The free → paid boundary (R6)
| Phase | Question | Commercial | Owner |
|---|
| P0 Orientation | "Is this even relevant to us?" | Free, shallow | semantic-consulting-coach |
| P1 Decision | "What do we do first, and why?" | Paid | this skill |
This skill operates only inside paid P1. Orientation is free, shallow, and never deeply
customised — that is the coach's territory, and the coach protects the line. Do not blur Decision
Package production into free coaching: if the work being asked for is still orientation, it has not
crossed the boundary, and this skill should not be producing a paid artefact yet.
Golden-thread root: where the package lives (R7)
The durable Decision Package lands as its own spine artefact type, at:
openspec/decisions/<id>.md
It is not forced into openspec/specs/ — those are RFC-2119 behaviour contracts, and a Decision
Package is an executive narrative, a different genre. It gets its own home so the genres do not
collide.
It is the consulting-tier root of the golden thread (see
../../spine/golden-thread.md). The first specs/ /
architecture entries cite it as their parent:
decision-package (openspec/decisions/<id>.md)
→ requirement / architecture
→ conceptual model
→ EPIC / change
→ task → test → commit
Make this convention explicit when producing the package: mint a human-readable ID, and ensure the
downstream architecture/requirement artefacts cite it as parent.
Naming (R8)
The default name is "Decision Package" — for both this skill and the client-facing deliverable.
An engagement MAY relabel the client-facing artefact without renaming the skill, e.g.

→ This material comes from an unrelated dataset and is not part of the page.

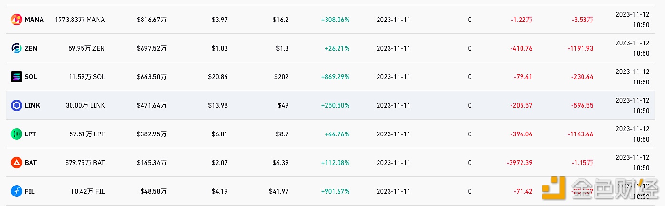Click the SOL token icon
The width and height of the screenshot is (665, 206).
click(17, 77)
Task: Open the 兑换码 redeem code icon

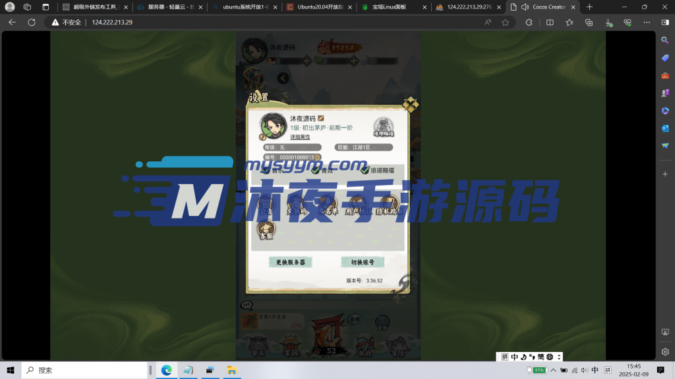Action: pyautogui.click(x=296, y=203)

Semantic Readiness & Direction, Decision Foundation, Scope Definition. This is an allowed
per-engagement override: the skill name and the five-part structure stay fixed; the cover label
flexes to the engagement.
Boundary & Related Skills
This skill OWNS: producing the Decision Package (the five R1 parts) and running the P1
discovery flow that yields it (structured discovery → landscape reading → gap analysis → option
framing → sequencing → buy/build/defer → execution brief), including the absorbed product-blueprint
items recast for decision-readiness.
This skill DELEGATES:
Related: semantic-consulting-coach, executive-communication, conceptual-modelling,
architecture.
Tone & style
British English. The Decision Package is an executive artefact: answer-first, concise, every claim
load-bearing. Recommendation before proof; scope boundaries and trade-offs explicit; buy/build/defer
decisions named, not hedged. Write it in the engagement's executive voice (see
executive-communication), not consultancy-bland.